The blood, of course, posed the greatest challenge and took nine months to complete with testing and iteration, and couldn’t be applied until everything was locked in post. For reference, Clooney and the VFX team studied NASA video footage of ink dancing around in zero-G aboard the ISS. The blood droplets were liquid simulations made in Houdini software, with careful attention paid to color, size, and viscosity. Solomon oversaw the simulation work as any animation project, treating it as a character. Clooney was hands on. The director told composer Alexandre Desplat to write music for a dance of blood ballet, which was choreographed in such a way that the droplets changed size and activity around the characters. But Clooney wanted the blood to be grounded in reality as much as possible.

“That was a leap of faith to trust us that it was looking good until we got one or two hero shots,” added Page. “It was one of our last sequences to complete because it was so intensive. I know it’s quite an intimate death scene, and there’s so much happening, but it’s all invisible. Zero-G and floating blood. And there’s nowhere to hide.”

The difficulty was establishing the tone. Clooney didn’t want a horror blood bath, and he didn’t want the blood to detract from the performances, so the droplets had to be strategically placed. There needed to be a balance between random and chaotic movement. “There’s a moment when Sanchez [Demián Bichir] is trying to block the bleeding that you get a jelly effect and we tried to mimic that,” Solomon added. “When Maya’s helmet comes off there’s a change in pressure and they wanted that displayed for the first few frames and then it resolves back into blobby form.”
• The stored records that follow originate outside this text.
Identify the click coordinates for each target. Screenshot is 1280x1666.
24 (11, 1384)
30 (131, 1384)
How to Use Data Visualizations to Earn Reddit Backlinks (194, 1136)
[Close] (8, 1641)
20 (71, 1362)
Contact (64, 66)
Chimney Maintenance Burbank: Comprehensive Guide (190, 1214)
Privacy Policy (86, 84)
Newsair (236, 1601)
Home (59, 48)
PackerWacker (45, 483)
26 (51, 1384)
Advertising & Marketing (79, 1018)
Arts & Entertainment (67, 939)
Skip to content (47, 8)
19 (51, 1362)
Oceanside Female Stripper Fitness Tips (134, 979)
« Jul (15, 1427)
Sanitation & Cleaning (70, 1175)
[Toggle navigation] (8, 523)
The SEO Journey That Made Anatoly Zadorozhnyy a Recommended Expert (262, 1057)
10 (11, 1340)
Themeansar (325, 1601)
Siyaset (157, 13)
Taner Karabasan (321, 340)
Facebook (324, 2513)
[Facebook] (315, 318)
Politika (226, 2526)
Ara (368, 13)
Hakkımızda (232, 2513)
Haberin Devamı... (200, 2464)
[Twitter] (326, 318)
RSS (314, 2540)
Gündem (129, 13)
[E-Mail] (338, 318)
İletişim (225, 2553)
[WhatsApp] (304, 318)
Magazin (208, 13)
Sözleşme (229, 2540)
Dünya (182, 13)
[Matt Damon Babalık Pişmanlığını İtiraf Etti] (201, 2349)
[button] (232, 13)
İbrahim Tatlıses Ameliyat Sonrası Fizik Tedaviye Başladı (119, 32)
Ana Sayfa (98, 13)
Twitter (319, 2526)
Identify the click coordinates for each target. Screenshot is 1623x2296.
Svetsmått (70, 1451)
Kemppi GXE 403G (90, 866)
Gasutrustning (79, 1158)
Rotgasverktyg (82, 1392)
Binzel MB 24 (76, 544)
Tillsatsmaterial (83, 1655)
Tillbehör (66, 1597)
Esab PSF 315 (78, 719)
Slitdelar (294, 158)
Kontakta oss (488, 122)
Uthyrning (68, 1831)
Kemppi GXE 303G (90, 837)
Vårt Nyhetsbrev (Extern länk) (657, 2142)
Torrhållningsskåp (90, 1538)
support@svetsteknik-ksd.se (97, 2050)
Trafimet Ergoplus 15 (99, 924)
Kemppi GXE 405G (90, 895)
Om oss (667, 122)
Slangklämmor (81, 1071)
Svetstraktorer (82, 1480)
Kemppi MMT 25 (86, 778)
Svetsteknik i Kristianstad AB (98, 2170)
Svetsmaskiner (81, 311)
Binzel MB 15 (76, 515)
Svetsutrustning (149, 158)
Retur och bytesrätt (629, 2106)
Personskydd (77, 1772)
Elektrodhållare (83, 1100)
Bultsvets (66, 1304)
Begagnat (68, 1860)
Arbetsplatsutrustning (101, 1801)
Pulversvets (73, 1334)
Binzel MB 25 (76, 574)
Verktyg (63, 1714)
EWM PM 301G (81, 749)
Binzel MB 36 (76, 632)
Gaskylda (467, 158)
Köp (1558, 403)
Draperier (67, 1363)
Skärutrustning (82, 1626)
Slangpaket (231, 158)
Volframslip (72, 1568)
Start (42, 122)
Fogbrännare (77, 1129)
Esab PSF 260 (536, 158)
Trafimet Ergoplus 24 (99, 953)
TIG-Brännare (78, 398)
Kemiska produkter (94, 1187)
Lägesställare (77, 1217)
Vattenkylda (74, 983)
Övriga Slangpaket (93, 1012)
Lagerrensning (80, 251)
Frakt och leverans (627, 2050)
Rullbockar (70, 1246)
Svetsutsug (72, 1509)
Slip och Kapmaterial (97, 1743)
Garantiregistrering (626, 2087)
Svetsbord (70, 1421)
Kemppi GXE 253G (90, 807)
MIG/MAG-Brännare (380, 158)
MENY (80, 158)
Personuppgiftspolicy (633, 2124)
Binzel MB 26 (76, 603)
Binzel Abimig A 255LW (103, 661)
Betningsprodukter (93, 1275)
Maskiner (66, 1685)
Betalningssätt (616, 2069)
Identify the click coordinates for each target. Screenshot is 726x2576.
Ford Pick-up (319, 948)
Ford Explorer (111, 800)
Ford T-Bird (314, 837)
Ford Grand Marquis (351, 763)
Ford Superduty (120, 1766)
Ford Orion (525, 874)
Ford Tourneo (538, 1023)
Clooney also came up with the idea of having the camera slowly pull back at the end. “This was a key shot for George,” Page said. “She’s dying and the camera gives up on them. We see little droplets leading the way back from the characters. It starts to feel like an alien creature, but it had to be controlled to feel random and natural. This was the culmination of all the things that we did across the sequence.”